▸ Problem to solve
From the text below on China's auto industry, set down word for word the passage that begins at "China’s ICE-car export" and stops after "volume in 5M23.".

▸ Text excerpt
********************
China’s ICE-car export volume also surged by 95%/65% yoy to 277,500 units/1.235m units in May 23/5M23 respectively, mainly driven by the Russian market. Due to the West’s sanction on Russia for its invasion of Ukraine, all global carmakers have withdrawn from Russia, leaving room for Chinese carmakers such as Geely and GWM. China’s vehicle export to Russia escalated by over 1,700%/420% yoy to 68,200 units/287,500 units in May 23/5M23 respectively, representing 15% of China’s total vehicle export during those periods. The Russian market contributed 27% of incremental China vehicle export volume in 5M23.

Profit growth of China’s auto industry accelerated from 2.5% in 4M23 to 24.3% in 5M23. According to China Association of Automobile Manufacturers (CAAM), revenue of China’s automobile manufacturing industry grew 14.3% yoy to Rmb3,631.26b in 5M23. The China automobile manufacturing industry’s net profit hit Rmb174.62b in 5M23, up 24.3% yoy (4M23: 2.5% yoy), while net margin edged up 0.1ppt yoy to 4.8% in 5M23. We expect the earnings momentum of China’s auto industry to accelerate from 2Q23 onwards, driven by the pick-up of auto sales and stabilisation of car prices and raw material prices.

BYD’s new hybrid platform DM-o is coming to market, and Fang Cheng Bao is the first to adopt it. After DM-i and DM-p, BYD again launched a new hybrid, ace DM-o, which is known as the “master” of BYD’s hybrid technology and integrates “all advantages” of BYD’s hybrid technology. It is installed on previously released Fang Cheng Bao (Formula Leopard) models. In Mar 23, photos of the SF model showed the number “2316” emblazoned on its body, with the number 2 in the string referring to dual motors, 3 referring to three locks, 1 referring to a new platform, and 6 referring to the June launch. Note that in the pictures of Fang Cheng Bao SF released on 21 Jun 23, the numbers on the car were “2318”. It is
unclear if this means the SF model’s launch will be delayed from June to August. Also, the Fang Cheng Bao SF will be a “longitudinal” engine model, so it can make more room for the cloud car system. The car will also have a comprehensive range of 1,200km, with long running, strong power, and off-road capability (equipped with low-speed 4WD).
********************
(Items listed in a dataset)

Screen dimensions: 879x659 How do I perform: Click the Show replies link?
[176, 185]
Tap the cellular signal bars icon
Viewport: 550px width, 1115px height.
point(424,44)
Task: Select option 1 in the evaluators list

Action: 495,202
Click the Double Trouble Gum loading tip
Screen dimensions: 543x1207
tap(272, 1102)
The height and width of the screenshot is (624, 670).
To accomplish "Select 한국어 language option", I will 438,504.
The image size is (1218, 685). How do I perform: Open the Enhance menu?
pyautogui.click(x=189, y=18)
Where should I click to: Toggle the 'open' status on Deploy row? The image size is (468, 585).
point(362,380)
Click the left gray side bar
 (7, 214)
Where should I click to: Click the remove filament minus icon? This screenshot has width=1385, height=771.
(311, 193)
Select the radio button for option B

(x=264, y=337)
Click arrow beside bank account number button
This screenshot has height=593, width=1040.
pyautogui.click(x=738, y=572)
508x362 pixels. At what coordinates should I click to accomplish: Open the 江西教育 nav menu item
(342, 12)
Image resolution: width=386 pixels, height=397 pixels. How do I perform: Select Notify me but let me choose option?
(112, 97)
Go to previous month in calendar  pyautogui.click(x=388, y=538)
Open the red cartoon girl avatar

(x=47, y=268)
********************
▸ Written response
China’s ICE-car export volume also surged by 95%/65% yoy to 277,500 units/1.235m units in May 23/5M23 respectively, mainly driven by the Russian market. Due to the West’s sanction on Russia for its invasion of Ukraine, all global carmakers have withdrawn from Russia, leaving room for Chinese carmakers such as Geely and GWM. China’s vehicle export to Russia escalated by over 1,700%/420% yoy to 68,200 units/287,500 units in May 23/5M23 respectively, representing 15% of China’s total vehicle export during those periods. The Russian market contributed 27% of incremental China vehicle export volume in 5M23.